When Canada marked 100 years since the end of the First World War last November, we produced a special commemorative issue that counted dozens of contributors, helmed by Managing Editor of Special Projects James Cowan. They produced longform essays, snapshots of war, photo galleries and profiles of Canadian valour. Each cover was unique, and included the biographical details of one of the 66,349 Canadians who died in the war. We also produced a searchable database of the fallen.

Contributors included Uncles, Campbell, Gregory, Charlie Gillis, Claire Brownell, Allen Abel, Brian Bethune, Rosemary Counter, Sarah Dea, Shannon Gormley, J.L. Granatstein, Murad Hemmadi, Eric Leleu, Peter Mcdiarmid, Ken MacQueen, Adam Makarenko, Renaud Philipe, Shannon Proudfoot, Patricia Treble, Christie Vuoung, Tom Yun, Michael Barclay, Jen Cutts, Jacob Sheen, Liz Sullivan, Lauren Cattermole, Andrew Lahodynskyj, Sarah Palmer, Hannah Yoon and Elizabeth Brandt.


Nishnawbe-Aski Police Service (NAPS) constable Charlie Chapman in Sachigo Lake First Nation, Ontario on Tuesday, May 22, 2018. NAPS is the largest Canadian First Nation Police force and is getting 79 new officers in the next five years and upgrading inadequate infrastructure and tools after the federal government announced $291.2 million for policing in First Nation and Inuit communities. (Photograph by Amber Bracken)
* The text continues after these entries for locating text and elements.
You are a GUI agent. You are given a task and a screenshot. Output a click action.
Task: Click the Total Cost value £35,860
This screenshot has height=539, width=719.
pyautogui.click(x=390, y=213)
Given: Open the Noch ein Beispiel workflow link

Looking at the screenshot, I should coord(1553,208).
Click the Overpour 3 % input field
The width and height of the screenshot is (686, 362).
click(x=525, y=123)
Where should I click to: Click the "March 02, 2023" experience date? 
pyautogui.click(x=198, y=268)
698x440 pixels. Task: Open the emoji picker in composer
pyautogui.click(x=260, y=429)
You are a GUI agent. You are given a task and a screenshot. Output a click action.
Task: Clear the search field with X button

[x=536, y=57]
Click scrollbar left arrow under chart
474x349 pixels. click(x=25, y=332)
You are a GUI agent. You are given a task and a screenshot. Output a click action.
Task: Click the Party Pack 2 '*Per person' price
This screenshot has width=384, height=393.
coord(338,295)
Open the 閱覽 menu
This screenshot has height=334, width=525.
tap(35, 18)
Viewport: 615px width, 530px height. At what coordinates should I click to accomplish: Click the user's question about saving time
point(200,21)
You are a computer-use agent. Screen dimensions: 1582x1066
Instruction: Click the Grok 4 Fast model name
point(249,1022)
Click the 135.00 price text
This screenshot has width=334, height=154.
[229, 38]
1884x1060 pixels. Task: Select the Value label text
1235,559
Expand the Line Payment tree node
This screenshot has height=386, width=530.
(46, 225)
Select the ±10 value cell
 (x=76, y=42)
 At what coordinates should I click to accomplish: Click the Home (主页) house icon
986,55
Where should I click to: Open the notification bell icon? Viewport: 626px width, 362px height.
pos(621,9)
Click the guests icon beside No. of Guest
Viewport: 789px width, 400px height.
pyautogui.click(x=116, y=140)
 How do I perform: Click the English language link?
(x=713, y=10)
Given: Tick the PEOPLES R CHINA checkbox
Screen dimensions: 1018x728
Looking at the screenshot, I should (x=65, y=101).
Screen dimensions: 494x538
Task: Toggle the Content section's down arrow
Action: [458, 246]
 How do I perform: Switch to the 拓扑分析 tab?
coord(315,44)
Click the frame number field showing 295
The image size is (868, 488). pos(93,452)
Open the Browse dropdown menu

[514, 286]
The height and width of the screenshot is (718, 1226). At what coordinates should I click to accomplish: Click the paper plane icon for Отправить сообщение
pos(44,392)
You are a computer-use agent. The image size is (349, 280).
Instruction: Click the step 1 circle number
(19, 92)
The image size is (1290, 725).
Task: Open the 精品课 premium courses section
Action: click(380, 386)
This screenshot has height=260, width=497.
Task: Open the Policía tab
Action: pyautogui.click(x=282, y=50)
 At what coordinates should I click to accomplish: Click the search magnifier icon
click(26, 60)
In the NMAs’ portrait photography category, Amber Bracken is nominated for photos of the Nishnawbe-Aski Police Service, which accompanied assistant editor Kyle Edwards’s long feature on the impossible work of Canada’s largest Indigenous police force. Director of Photography Liz Sullivan shares the nomination.


Maclean’s netted two nominations in the NMA category for profiles: Associate Editor Shannon Proudfoot previewed a Doug Ford-led Ontario a month before he won the provincial election last June, unseating a four-term Liberal government and knocking Kathleen Wynne’s party to third place…

…and Alberta Correspondent Jason Markusoff chronicled the reemergence of former prime minister Stephen Harper as a public figure—and a vocal one, at that—in the era of Trudeau and Trump. Céline von Engelhardt and Emily Senger contributed to that reporting.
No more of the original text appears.